I'm Going To Be Very Rich

I spent the drive to work today designing a board game in my head.

I know board games take a lot of development, but I think there's something in my idea. Hear me out.

I thought of it because I spent a lovely few hours yesterday with my best friend, sunning ourselves and doing what women do: analyzing our relationships. That's what women do. We worry that old bone all the time.

Most men, on the other hand, do not sit in the sun and discuss their relationships. They discuss the stock market, or faster hard drives, or football. If they think about it, they think about how to get us to have sex more often.

So this board game is called Partners. It's for women. Not that men couldn't play. But they wouldn't. "Will it get me more sex? No? That's dumb."

The game board will have six concentric circles, plus a middle goal area. The course starts in the outside circle; you want to move through each one into the Seventh Circle, which we will call "Bliss".

You achieve Bliss by finding and keeping a (theoretical) partner.

Each player will have a space in front of her for six pairs of cards. A pair consists of one Feature card and one Flaw card, describing her partner. Each Flaw must be balanced by a Feature; each Feature must be offset by a Flaw. We're looking for balance here. A Bliss-worthy partner will be one with all Flaws offset by Features.

Flaws and Feature cards have different weights. They have to, don't they? But I can't arbitrarily assign weights. I mean, what's better, "Encourages Your Creativity" or "Is Compassionate And Helpful With Your Parents"? Can you really cover "Always Has To Be Right" with "Does His Own Laundry"? So when you get a card, YOU have to decide how important it is to you. You have six slots. The first slot is a minor Flaw to you, and you can offset it with a minor Feature, and so on, up to the sixth slot, which is the one that makes you wonder if you can keep this partner at all.

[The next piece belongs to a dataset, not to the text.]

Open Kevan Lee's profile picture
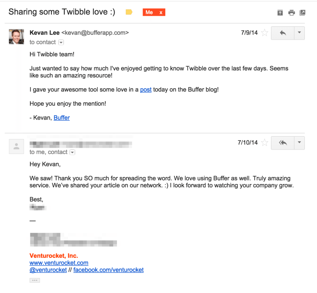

Of course, you may be dealt a Flaw card that you CAN'T live with and you know it. Depending on who you are, this might be "Has An Alcohol Problem" or ""Uses A Toothpick In Public." You must decide what you can tolerate. If you get a Flaw you can't live with, you have to turn the entire partner in, placing all his cards on the bottom of the pile, and starting all over again.

There's an aspect of honor in this game. Just because you have the first Flaw spot open, you can't just stick "Wears Your Underwear In Private" in there. You might have to reshuffle ALL your cards to fit that one in. And you can't cover a "Sleeps With YOUR Secretary" with a "Gives Frequent Footrubs". No, no, no, you're going to get challenged on that one, and you better be prepared to justify it.

There will have to be a pile of Wild Cards, too. Think about, "Travels Often On Business." I consider that a feature, but maybe for you it would be a flaw. What about "Loves Baseball", or "Wants To Have Sex Every Day"? See? Wild Cards. You have to put them where they fit in YOUR game.

This isn't really going to be a competitive game. All players can achieve Bliss, and it doesn't really matter who gets there first. In fact, there ought to be some way to HELP other players get there, too. Maybe there will be a board square that says, "Give one of your Feature cards to the player on your right." In fact, sometimes we give the entire PARTNER to the player on our right, don't we? Yeah, done THAT. (She ended up throwing him in, too, though, so I don't think I helped much in the Bliss department.)

Say you've got a partner, and the absolute worst Flaw he's got so far is something like "Uses More Hair Care Products Than You Do" or ""Owns A Speedo Swimsuit", and you're holding Features like "Attentive And Passionate Lover" and "Really Listens." And then you get the last Flaw card: "Doesn't Like Children."

Wow.

You can see that the turns in this game are going to be very long. This is going to take a lot of thought. Do you throw him in? Do you keep him? What sort of a Feature would really make up for that one? Can it be made up for at all? If you put him back on the bottom of the pile, will you ever get another "Really Listens" card again? This is going to take a lot of talking. "Gee...I dunno. You guys know me, what do you think I should do?" That's another reason men wouldn't want to play. They're all, "Will you for Chrissake PLAY! Roll the dice already!"

So that's as far as I've gotten in development. I think it's going to be a real winner. We play it all the time anyway; it's the thing we love best to do. We work for Bliss, and we get it, then we try to figure out if it's real, then we lose it and start over. It's endlessly diverting. So not only will it be fun, it's going to make me a millionairess, which might contribute to my Bliss. You can't buy a "Really Listens" card, you just have to get lucky, but at least my game edition will have gold tokens.